Stored data entries:

====

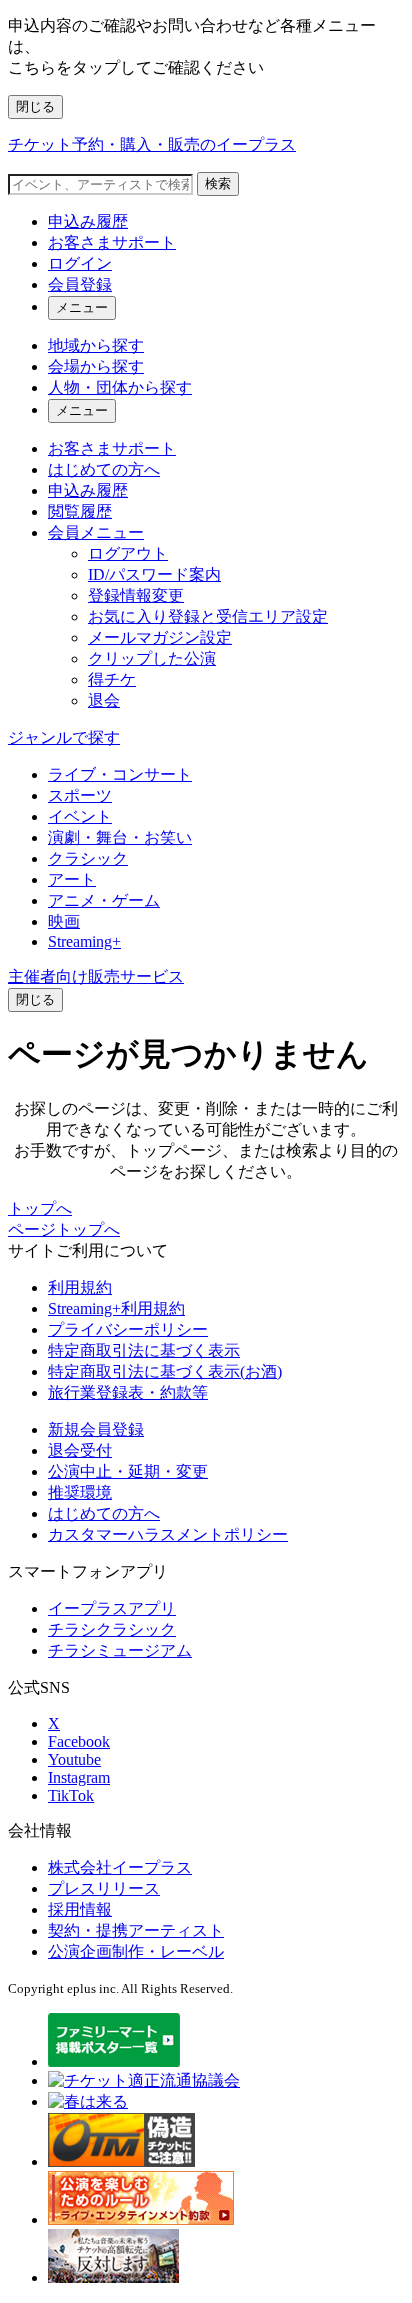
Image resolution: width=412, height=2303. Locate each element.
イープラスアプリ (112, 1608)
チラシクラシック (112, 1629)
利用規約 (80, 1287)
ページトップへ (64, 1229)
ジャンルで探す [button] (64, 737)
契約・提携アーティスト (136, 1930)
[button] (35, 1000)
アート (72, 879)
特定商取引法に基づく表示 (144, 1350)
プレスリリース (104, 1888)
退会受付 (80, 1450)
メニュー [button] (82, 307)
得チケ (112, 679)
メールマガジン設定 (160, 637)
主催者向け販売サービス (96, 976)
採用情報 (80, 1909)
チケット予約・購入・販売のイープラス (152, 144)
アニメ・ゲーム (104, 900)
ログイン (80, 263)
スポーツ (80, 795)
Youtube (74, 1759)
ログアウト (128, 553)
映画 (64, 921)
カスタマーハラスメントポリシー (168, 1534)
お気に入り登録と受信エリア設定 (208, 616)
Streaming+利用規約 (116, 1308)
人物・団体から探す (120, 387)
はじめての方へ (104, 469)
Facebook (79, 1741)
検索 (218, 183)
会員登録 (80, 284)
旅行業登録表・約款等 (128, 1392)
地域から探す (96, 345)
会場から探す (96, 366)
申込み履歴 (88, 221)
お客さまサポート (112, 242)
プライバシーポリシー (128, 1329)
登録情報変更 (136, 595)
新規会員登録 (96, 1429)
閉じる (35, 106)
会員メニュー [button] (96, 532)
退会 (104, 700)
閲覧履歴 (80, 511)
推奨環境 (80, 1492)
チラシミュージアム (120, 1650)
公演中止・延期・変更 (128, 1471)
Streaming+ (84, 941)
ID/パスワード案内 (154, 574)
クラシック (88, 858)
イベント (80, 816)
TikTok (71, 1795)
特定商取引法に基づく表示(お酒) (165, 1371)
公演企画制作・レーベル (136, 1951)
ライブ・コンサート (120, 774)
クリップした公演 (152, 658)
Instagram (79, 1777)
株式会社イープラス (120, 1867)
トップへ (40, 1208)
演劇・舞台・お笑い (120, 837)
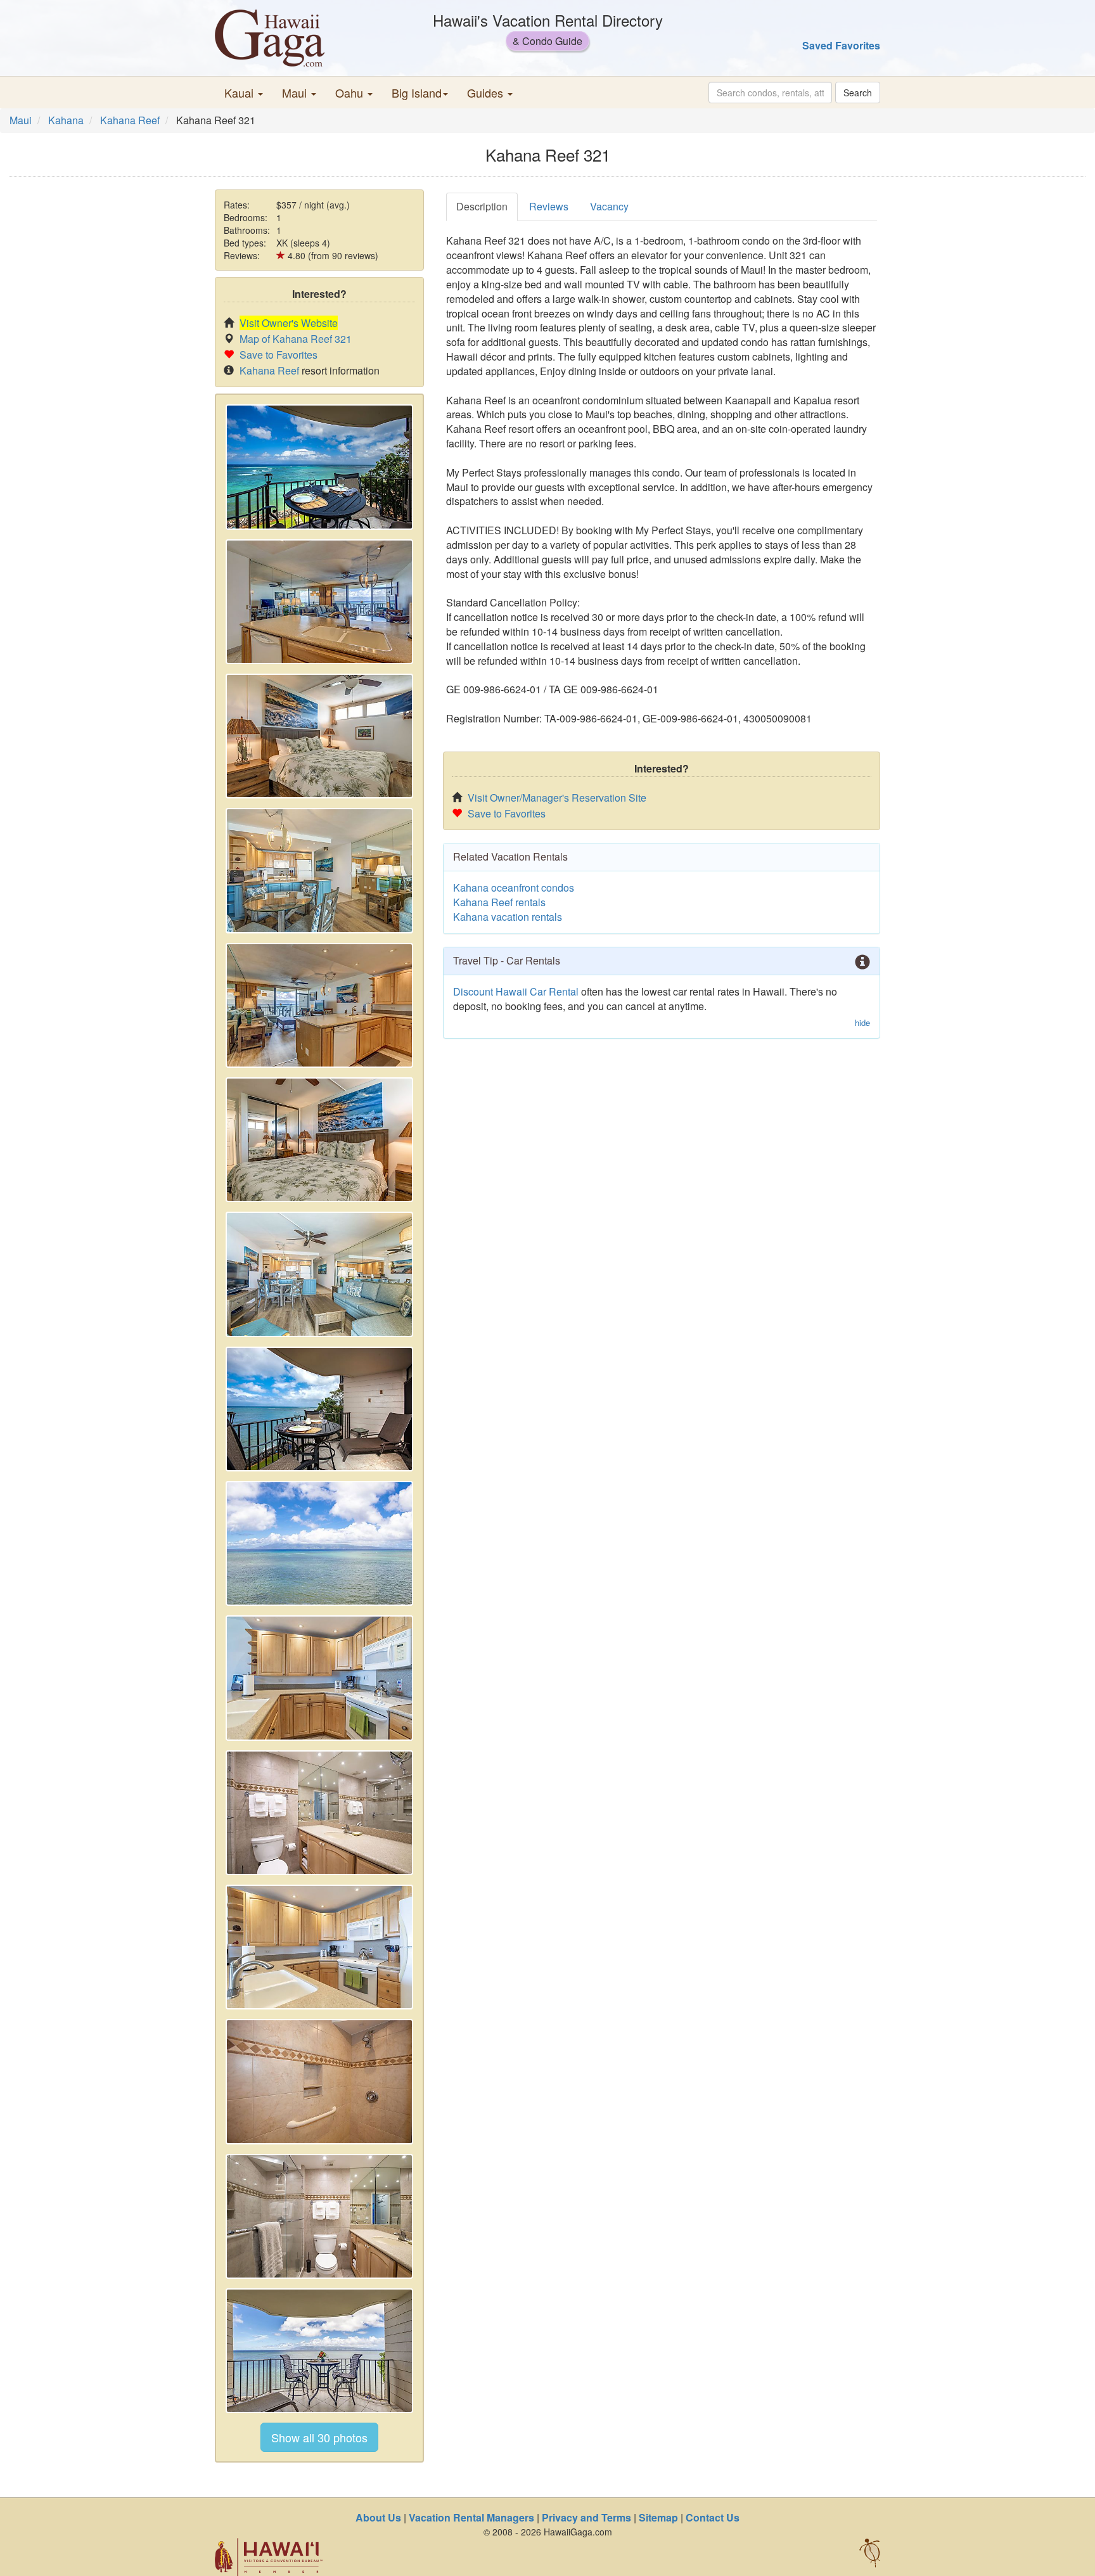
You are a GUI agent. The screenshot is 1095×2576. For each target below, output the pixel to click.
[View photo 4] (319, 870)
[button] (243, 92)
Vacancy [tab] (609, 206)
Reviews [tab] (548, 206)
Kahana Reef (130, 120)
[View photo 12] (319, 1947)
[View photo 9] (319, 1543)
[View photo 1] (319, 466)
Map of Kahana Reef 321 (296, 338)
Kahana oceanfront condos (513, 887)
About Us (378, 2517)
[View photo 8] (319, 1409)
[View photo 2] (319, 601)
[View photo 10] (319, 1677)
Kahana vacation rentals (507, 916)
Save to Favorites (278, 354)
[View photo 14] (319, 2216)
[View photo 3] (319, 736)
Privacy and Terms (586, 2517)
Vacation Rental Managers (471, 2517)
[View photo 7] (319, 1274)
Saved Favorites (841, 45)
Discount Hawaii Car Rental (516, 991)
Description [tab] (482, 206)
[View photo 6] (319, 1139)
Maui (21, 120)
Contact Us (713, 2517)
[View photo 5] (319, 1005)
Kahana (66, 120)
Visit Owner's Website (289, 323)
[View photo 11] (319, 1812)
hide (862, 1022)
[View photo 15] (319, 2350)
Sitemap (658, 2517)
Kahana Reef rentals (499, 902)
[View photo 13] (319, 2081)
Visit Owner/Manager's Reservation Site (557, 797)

====

## WHAT THE TASK ASKS
When you reach the line that has "TikTok (71, 1795)" in the data above, start repeating lines exactly, and stop after the line that has "[View photo 12] (319, 1947)"; pictures stay out.

## FINISHED TASK
TikTok (71, 1795)
特定商取引法に基づく表示(お酒) (165, 1371)
公演企画制作・レーベル (136, 1951)
ライブ・コンサート (120, 774)
クリップした公演 (152, 658)
Instagram (79, 1777)
株式会社イープラス (120, 1867)
トップへ (40, 1208)
演劇・舞台・お笑い (120, 837)
You are a GUI agent. The screenshot is 1095×2576. For each target below, output the pixel to click.
[View photo 4] (319, 870)
[button] (243, 92)
Vacancy [tab] (609, 206)
Reviews [tab] (548, 206)
Kahana Reef (130, 120)
[View photo 12] (319, 1947)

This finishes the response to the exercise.